By now, you have no doubt heard the story that the Affordable Care Act will result in the loss of 2 million American jobs. With any luck, you’ve also heard that this story is completely and totally inaccurate.
This Republican fable has its origins in a Feb. 4 report from the Congressional Budget Office, which looked at the effect that Obamacare could have on the labor market. Here’s the salient language from the report that set the talking heads into overdrive:
“Reduced incentives to work attributable to the Affordable Care Act — with most of the impact arising from new subsidies for health insurance purchased through exchanges — will have a larger negative effect on participation (in the labor market).”
To conservative eyes, this equates to welfare queens (or perhaps kings) growing fat off the teat of public assistance. But we’re talking about fractional changes here, not radical ones.

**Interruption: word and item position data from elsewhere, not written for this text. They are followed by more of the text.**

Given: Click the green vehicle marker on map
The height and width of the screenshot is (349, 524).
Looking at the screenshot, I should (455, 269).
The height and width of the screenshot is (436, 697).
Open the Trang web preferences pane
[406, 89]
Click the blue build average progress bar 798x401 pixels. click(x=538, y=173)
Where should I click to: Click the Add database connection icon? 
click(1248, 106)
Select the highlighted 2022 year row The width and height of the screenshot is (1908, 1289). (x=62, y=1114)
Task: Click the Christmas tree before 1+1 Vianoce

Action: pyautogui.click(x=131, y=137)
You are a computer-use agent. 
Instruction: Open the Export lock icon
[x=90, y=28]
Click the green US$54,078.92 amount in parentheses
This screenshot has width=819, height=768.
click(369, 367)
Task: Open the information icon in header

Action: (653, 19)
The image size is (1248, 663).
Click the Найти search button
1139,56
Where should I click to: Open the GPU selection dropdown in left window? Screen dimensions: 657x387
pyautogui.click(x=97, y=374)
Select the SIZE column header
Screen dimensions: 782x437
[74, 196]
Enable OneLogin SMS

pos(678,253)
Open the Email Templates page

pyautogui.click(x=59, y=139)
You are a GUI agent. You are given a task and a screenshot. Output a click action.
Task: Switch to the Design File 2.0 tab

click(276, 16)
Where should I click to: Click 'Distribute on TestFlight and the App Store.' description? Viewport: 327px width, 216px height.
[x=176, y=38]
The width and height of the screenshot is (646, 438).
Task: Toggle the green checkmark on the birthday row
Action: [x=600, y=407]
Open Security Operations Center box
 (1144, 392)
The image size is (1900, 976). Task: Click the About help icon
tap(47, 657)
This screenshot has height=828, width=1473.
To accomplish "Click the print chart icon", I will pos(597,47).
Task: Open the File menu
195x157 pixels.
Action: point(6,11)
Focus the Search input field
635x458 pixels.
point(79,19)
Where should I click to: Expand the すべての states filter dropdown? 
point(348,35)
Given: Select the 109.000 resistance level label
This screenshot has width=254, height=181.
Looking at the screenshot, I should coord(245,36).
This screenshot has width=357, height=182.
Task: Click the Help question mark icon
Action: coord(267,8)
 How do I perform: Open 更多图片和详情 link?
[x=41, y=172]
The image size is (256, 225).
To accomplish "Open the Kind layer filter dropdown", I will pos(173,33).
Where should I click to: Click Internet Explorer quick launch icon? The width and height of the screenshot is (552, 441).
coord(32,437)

It’s true that, for some people, it will make more financial sense to earn slightly less to avoid higher taxes and receive larger subsidies. But how much less? The CBO report estimates it at about 1 percent. That’s right, “a net reduction in aggregate labor compensation of roughly 1 percent over the period from 2017 to 2024.”
For someone making $12 an hour (that’s about $369 in take-home pay per week), this would work out to working 15 minutes less per week.
Of course, the 1 percent figure is an average, but it still raises the point of what a fine line this is to walk. Even for those who might have an incentive to shave their earnings, how realistic is it to actually do it? (Imagine asking your boss for a 1 percent pay cut.)
And this is only looking at the actual content of what the report says. Plenty of people read the report — or read about it — and jumped to the utterly false conclusion that Obamacare would result in a “loss” of jobs.
Here’s the thing — there’s a difference between someone leaving a job, and that job being eliminated. Is it possible that some employers will choose not to fill positions that are vacant? Yes. Is it a certainty? Far from it.
It’s also very important to remember that this report is a projection about what is likely to happen in the future. The report suggests that people whose health insurance is no longer tied to employment might choose to leave the workforce. But then again, they might not. Not everyone who has that option will choose to take advantage of it.
The real problem with the CBO report is that its conclusions can’t be easily distilled into a single soundbite. But as with most things, it’s well worth taking the time to separate fact from fiction.